Il ressort clairement dans de nombreuses sources que HaZa''l croient que la récompense ultime à laquelle tout être humain peut s'attendre pour avoir HaShem ית׳ est le ´ôlom Habbo`, le monde à venir. Les philosophes juifs, cependant, débattent de la nature de cette récompense spirituelle qui reviendra à une personne après sa mort. Les divers penseurs et philosophes juifs se sont scindés en deux camps. Un camp, identifié comme celui du Rambo''m ז״ל (Maïmonide) et beaucoup d'autres grands sages, admet qu'il peut y avoir des récompenses physiques pour les justes dans ce monde. Une des preuves de cette position est le fait que nos ancêtres furent récompensés par une réussite matérielle (bon nombre de nos Patriarches et ancêtres furent très riches). Cependant, la récompense principale à laquelle une personne juste peut s'attendre est purement spirituelle; elle ne peut être expérimentée que par l'âme et non par le corps. Cela se produit dans le monde à venir, qui est le lieu où les âmes des justes se rendent après leur mort.

Le deuxième groupe de penseurs juifs (suivi par le Rambo''n ז״ל, le Ra´ava''d ז״ל, le Yadh Ramoh ז״ל, et beaucoup d’autres) soutient que, bien que certaines personnes justes reçoivent une récompense physique dans ce monde, la plupart n'en ont pas. Les justes méritent donc une récompense physique dans le monde à venir. Dans le ´ôlom Habbo`, ils recevront une récompense à la fois physique et spirituelle. Cela se produira au moment où l'âme et le corps ressusciteront (Tahiyath Hamméthim).

Comme nous le voyons, le Rambo''m et le Rambo''n divergent concernant la signification du mot « Habbo` » dans l'expression « ´ôlom Habbo` » (monde à venir). Quand est-ce que ce monde vient ? Selon le Rambo''m, c'est le monde à venir, subjectivement, pour chaque personne à sa mort. Pour le Rambo''n et la majorité des philosophes juifs, le ´ôlom Habbo` viendra à un moment spécifique de l'histoire, lorsque HaShem ressuscitera les morts et introduira un nouveau monde à la place du monde existant.
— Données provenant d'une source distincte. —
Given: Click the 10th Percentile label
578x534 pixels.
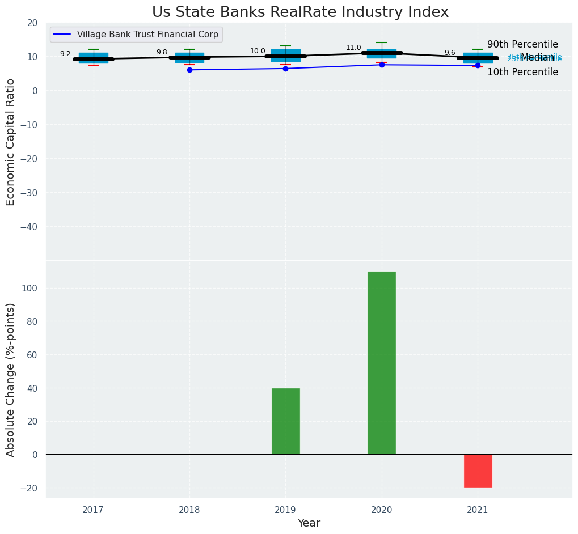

Quelle est la base de cette divergence ? Pourquoi le Rambo''m pense-t-il que le monde à venir est purement spirituel, alors que le Rambo''n pense que le monde à venir est physique, synonyme de résurrection des morts ? Un des points de cette Mahlôqath est exégétique. Le Rambo''m pense qu'il est crucial d'interpréter métaphoriquement les paroles de HaZa''l lorsqu'il est logiquement impossible d'accepter le sens littéral de leurs mots. Étant donné que, ainsi que nous l'expliquerons plus loin, la conception du ´ôlom Habbo` en tant qu'espace physique contrevient aux lois fondamentales de la nature, nous devons comprendre métaphoriquement la description physique du ´ôlom Habbo`.
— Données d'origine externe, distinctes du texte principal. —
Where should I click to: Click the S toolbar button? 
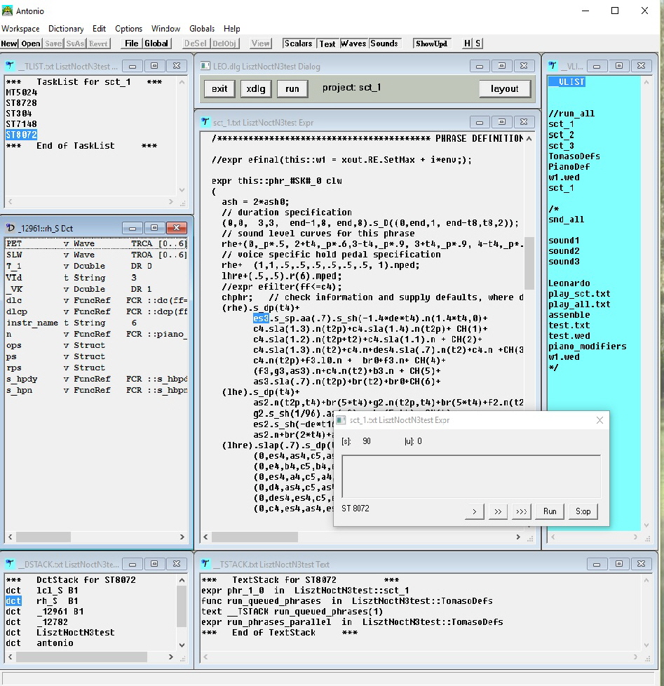[478, 43]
Le Ra´ava''d et de nombreux autres opposants au Rambo''m estiment qu’il est important d’interpréter les paroles de HaZa''l à la lettre, dans presque toutes les circonstances. Puisque HaZa''l décrivent à de nombreux endroits le monde à venir en termes physiques, il doit alors être littéralement un monde physique. Bon nombre des descriptions du ´ôlom Habbo` semblent bien physiques. Par exemple, HaZa''l décrivent les justes assis avec des couronnes sur la tête. Il y a des descriptions de la fête dont jouissent les justes, avec une longue discussion sur qui devrait diriger la Birkhath Hammozôn.

L'approche du Rambo''m tout au long de ses écrits consiste toutefois à interpréter ces déclarations de HaZa''l de manière métaphorique. En guise d'introduction à son interprétation sur le ´ôlom Habbo`, le Rambo''m décrit de manière fascinante trois façons différentes de se rapporter à des déclarations particulières trouvées dans le Talmoudh ou le Midhrosh. Un premier groupe de personnes interprète littéralement chaque déclaration de HaZa''l. Même si la compréhension littérale constitue une impossibilité, ils acceptent avec foi que ce que nous considérons comme impossible est néanmoins vrai. D'un côté, ce groupe peut être considéré comme très religieux, mais en vérité, affirme le Rambo''m, ces gens détruisent la beauté de la Tôroh et assombrissent sa splendeur. En prenant chaque mot de HaZa''l à la lettre et en proclamant la vérité de leurs propos, ils font ressembler HaZa''l à des imbéciles. Certaines des déclarations que nous trouvons dans les sources rabbiniques sont impossibles, voire absurdes, et HaZa''l n'en tirent aucun honneur lorsque nous prétendons que nous les croyons au sens littéral.

Le Rambo''m approuve encore moins le deuxième groupe. Ce groupe interprète aussi littéralement chaque affirmation de HaZa''l, mais comme certaines de ces affirmations ne peuvent être littéralement vraies, ils rejettent complètement les enseignements de HaZa''l et deviennent des hérétiques.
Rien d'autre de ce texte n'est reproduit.